Les dialogues sont riches et nous placent directement au sein de cette famille qui ne peut se parler sans se gueuler dessus. On se dit « je t’aime » en se lançant une vacherie. C’est pourquoi la scène (que vous connaissez sans doute car elle fait partie des deux extraits partagés sur internet juste avant le début du Festival, où la mère et Louis sont seuls dans un recoin de la maison est si forte car, fait rare, le ton est calme, empli de tendresse et de douceur et la mère a ces mots magnifiques qui m’ont beaucoup touchés « je ne te comprends pas mais je t’aime » : quelle plus belle déclaration d’amour d’une mère à son fils que celle là ?
Il est donc clair que Dolan parvient à imbriquer lyrisme et âpreté d’une façon vraiment intense.
Sa direction d’acteurs est superbe. Il l’aime sa troupe d’acteurs français et ça se voit.
En fan de Titanic (Xavier a largement participé à me décomplexer de mes lacunes cinématographiques classiques en osant clamer son amour pour un film comme Titanic plutôt que pour des œuvres plus classiques) je ne puis qu’être sensible à son clin d’œil pour ce film !
Enfin, il n’a de pareil pour évoquer – là encore sous la forme d’un flashback – les réminiscences du passé et de l’enfance révolue. De ces sensations passées qui ne nous quittent pas : les odeurs, les bruits, les anecdotes, les habitudes d’antan…
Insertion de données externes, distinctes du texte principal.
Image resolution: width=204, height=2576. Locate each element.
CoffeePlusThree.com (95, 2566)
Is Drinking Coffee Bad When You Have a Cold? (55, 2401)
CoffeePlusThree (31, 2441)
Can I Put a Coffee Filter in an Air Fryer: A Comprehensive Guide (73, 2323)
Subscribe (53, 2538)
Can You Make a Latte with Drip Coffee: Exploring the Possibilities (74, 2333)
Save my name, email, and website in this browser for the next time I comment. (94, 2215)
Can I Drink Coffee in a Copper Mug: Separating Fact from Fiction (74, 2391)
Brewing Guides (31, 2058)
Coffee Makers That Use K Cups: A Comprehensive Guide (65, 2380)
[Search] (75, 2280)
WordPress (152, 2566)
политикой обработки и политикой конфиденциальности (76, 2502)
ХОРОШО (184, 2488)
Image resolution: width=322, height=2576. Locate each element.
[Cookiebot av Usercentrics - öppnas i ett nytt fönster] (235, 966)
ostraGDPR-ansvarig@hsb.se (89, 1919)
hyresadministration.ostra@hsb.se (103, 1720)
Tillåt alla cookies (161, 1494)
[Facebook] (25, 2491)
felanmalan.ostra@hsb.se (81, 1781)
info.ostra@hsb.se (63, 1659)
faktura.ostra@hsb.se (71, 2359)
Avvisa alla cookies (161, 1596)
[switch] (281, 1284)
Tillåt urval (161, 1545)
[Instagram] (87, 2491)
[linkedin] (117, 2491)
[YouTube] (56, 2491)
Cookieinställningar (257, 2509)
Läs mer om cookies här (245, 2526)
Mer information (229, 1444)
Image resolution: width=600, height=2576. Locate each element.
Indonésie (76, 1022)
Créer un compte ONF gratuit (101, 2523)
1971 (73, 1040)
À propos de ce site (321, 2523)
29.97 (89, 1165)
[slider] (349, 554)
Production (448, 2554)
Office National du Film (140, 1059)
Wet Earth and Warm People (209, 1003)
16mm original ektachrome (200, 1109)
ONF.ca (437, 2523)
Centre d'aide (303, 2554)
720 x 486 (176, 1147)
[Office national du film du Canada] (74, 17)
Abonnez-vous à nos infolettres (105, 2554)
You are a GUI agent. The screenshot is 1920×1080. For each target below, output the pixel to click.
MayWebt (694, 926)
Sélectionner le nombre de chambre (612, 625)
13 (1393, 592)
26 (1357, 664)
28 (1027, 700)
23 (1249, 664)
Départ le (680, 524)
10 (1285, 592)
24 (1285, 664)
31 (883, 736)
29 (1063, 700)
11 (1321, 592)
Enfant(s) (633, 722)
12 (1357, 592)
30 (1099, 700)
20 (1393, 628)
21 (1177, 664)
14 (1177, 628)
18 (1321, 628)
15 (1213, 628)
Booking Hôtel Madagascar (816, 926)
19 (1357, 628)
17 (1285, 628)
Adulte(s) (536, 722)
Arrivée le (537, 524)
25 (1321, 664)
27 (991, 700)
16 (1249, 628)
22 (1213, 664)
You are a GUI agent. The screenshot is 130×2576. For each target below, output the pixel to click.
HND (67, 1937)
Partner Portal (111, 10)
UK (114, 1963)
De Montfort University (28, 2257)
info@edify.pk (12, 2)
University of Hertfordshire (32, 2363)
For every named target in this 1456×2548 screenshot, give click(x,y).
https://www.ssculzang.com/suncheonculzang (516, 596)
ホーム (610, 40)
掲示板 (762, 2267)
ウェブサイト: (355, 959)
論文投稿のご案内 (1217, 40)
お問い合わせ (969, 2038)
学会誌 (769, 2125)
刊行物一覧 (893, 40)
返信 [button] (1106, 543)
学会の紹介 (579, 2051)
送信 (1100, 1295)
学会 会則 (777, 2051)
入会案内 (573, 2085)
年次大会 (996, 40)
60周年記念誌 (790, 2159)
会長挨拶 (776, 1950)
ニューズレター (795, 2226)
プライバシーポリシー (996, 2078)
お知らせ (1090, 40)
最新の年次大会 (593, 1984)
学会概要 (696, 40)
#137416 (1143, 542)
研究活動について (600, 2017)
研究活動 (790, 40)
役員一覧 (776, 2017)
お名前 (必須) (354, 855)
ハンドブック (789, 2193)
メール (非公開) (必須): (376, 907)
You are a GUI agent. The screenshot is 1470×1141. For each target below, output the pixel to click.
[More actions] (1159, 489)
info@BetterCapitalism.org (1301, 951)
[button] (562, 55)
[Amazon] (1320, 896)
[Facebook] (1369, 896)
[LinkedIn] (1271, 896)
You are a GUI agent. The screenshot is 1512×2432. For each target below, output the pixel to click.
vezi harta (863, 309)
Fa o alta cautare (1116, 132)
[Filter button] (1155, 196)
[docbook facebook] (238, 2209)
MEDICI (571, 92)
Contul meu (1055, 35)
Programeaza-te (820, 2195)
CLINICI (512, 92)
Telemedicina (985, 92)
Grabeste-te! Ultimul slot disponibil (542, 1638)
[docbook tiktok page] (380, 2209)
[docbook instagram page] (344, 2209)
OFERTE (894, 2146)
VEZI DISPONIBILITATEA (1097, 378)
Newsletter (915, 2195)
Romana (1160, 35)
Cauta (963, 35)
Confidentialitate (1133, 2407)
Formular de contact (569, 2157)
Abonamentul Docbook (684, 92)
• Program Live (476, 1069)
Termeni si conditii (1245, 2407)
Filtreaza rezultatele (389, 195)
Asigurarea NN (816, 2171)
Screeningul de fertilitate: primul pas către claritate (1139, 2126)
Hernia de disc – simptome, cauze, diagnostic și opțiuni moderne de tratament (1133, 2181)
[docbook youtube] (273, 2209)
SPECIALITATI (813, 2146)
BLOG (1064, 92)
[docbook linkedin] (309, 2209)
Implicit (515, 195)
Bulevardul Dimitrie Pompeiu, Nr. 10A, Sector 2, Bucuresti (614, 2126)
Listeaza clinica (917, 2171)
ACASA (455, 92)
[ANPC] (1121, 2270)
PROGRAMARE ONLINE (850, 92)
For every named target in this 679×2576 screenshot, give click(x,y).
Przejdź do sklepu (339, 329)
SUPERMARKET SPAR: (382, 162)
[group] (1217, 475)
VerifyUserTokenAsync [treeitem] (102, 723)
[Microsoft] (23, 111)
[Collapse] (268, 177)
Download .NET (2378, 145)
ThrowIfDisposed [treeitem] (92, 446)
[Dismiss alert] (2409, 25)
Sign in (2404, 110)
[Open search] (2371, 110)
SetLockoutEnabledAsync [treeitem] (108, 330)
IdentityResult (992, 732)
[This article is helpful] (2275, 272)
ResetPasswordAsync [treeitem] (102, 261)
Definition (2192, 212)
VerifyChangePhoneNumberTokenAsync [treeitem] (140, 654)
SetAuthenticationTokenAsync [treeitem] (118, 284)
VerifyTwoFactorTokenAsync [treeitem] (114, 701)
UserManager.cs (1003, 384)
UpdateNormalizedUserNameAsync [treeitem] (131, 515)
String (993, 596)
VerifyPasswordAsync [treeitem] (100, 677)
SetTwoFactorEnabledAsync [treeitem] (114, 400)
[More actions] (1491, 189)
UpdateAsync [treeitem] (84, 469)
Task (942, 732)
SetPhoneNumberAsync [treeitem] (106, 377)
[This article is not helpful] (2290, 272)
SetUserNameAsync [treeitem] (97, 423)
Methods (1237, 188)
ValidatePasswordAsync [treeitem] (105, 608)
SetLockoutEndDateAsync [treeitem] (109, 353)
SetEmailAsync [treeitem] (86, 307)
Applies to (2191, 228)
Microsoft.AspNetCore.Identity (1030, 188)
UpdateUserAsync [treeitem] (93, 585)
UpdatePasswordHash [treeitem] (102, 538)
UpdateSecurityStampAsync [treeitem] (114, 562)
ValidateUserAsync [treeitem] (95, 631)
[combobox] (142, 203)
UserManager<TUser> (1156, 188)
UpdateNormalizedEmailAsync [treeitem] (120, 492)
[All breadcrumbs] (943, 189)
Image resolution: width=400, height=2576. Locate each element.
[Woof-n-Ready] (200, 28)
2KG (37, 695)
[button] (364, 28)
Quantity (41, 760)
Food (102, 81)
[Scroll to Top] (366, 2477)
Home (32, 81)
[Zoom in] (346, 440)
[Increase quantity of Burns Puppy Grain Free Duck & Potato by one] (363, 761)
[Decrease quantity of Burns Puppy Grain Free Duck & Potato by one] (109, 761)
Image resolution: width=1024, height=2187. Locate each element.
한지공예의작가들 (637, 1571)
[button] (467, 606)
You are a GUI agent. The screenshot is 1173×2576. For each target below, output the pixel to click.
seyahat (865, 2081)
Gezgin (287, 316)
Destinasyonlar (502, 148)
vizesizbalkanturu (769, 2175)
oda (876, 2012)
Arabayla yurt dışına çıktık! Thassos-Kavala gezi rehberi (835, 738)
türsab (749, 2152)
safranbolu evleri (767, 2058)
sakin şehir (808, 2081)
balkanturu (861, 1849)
Faire preuve d’une telle maturité technique et la faire s’entremêler avec une vraie fraîcheur de ton et de propos, je trouve que c’est là, la patte de Dolan que j’associe totalement au festival de Cannes puisque c’est ici que je l’ai découvert avec son chef d’œuvre Laurence Anyways en 2012, lors de mon premier Cannes. 4 ans plus tard, c’est avec autant d’émotion que j’ai réceptionné son nouveau film qu’il dit être « son meilleur ».
Cette nouvelle journée cinéphile s’est terminée par la projection des films de clôture (et oui on parle déjà de clôture) de La Semaine de la critique, j’ai nommé les tout premiers courts métrages de Sandrine Kiberlain de Chloé Sevigny et Laetitia Casta, toutes passées donc de l’autre côté de la caméra.
Si la première listée, que j’aime par ailleurs beaucoup en temps qu’actrice, marque des points avec son « Bonne figure » mettant en scène une Chiara Mastroianni intemporelle, actrice de son état, belle et esseulée, Chloé S et Laetitia Casta ne m’ont pas bouleversées avec, respectivement cette histoire de fillette se transformant en chat (clairement un sujet pour Mouloud Achour qui prône son amour pour les canins) « Kitty », et le « en moi » de Laetitia qui évoque les névroses d’un réal perdu dans les méandres de son métier et de son art.
C’est tout de même avec beaucoup de plaisir que j’ai découvert leurs premiers pas de réalisatrices.
paule
Je cours au ciné… mais au fait il sort quand ? Merci pour ton écriture Barbara et bonne fin de festival de Cannes.
Barbara GOVAERTS
Pas encore de date prévue pour ce film (à ma connaissance) mais je ne manquerai pas de partager l’info
Barbara GOVAERTS
Il sort le 21 septembre prochain, vivement la fin de l’été (oui enfin bon !)
Paule
Ce n’est que dernièrement que j’ai eu l’occasion de voir ce magnifique film qui m’a touché au plus haut point, tellement… que je suis retournée le voir. Quel talent trouve t -on chez ces acteurs. Et cette caméra qui sublime tout : paysages, visage, émotions/pensées dans ses profondeurs humaines. Un film que je garde en moi.
Barbara GOVAERTS
je comprends ! Dolan est fort pour retranscrire à l’écran les tourments de l’âme et les non dits. C’est très cinématographique et souvent touchant.